--- DATA Enclosed Below ---
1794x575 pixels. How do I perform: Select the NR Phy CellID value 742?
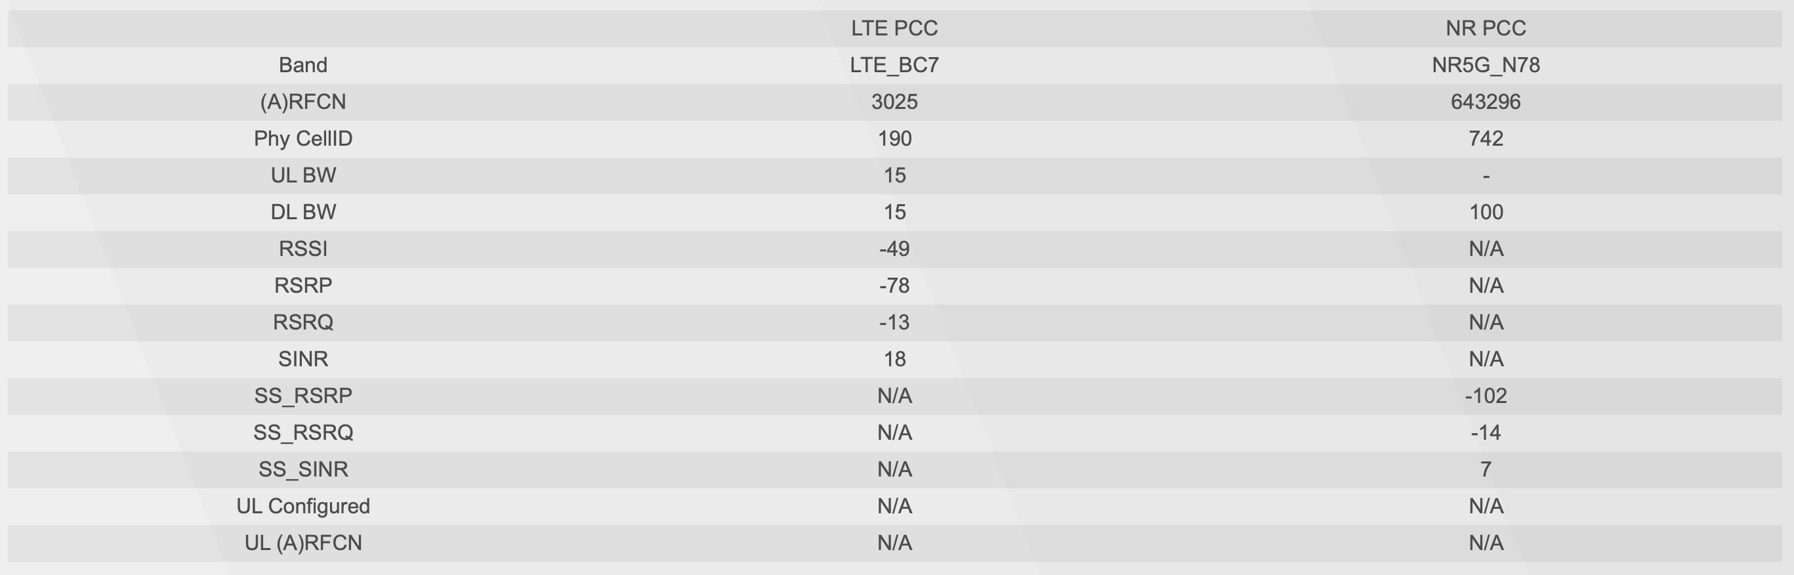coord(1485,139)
--- End of Enclosed DATA ---
--- DATA Enclosed Below ---
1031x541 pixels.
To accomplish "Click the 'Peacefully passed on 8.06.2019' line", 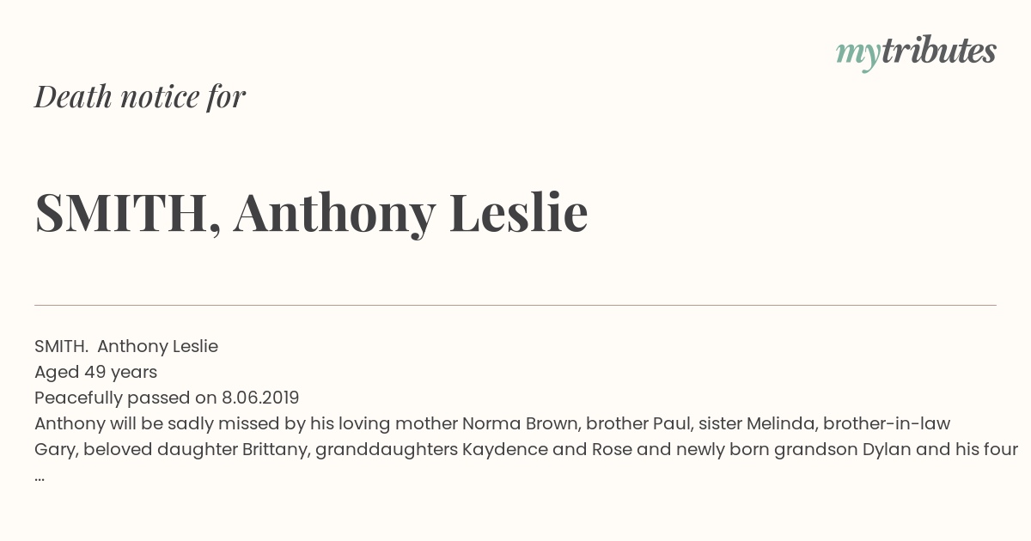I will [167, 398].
--- End of Enclosed DATA ---
--- DATA Enclosed Below ---
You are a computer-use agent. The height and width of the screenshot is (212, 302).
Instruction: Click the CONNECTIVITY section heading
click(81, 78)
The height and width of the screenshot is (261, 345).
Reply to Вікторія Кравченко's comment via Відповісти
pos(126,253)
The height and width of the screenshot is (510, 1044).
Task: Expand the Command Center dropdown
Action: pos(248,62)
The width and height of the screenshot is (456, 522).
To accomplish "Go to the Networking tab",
--- End of Enclosed DATA ---
GOAL OF THE EXERCISE: The lines above from the one containing "You are a computer-use" through the one containing "to the Networking" are to be set down exactly, and no others.

TASK RESPONSE:
You are a computer-use agent. The height and width of the screenshot is (212, 302).
Instruction: Click the CONNECTIVITY section heading
click(81, 78)
The height and width of the screenshot is (261, 345).
Reply to Вікторія Кравченко's comment via Відповісти
pos(126,253)
The height and width of the screenshot is (510, 1044).
Task: Expand the Command Center dropdown
Action: pos(248,62)
The width and height of the screenshot is (456, 522).
To accomplish "Go to the Networking tab",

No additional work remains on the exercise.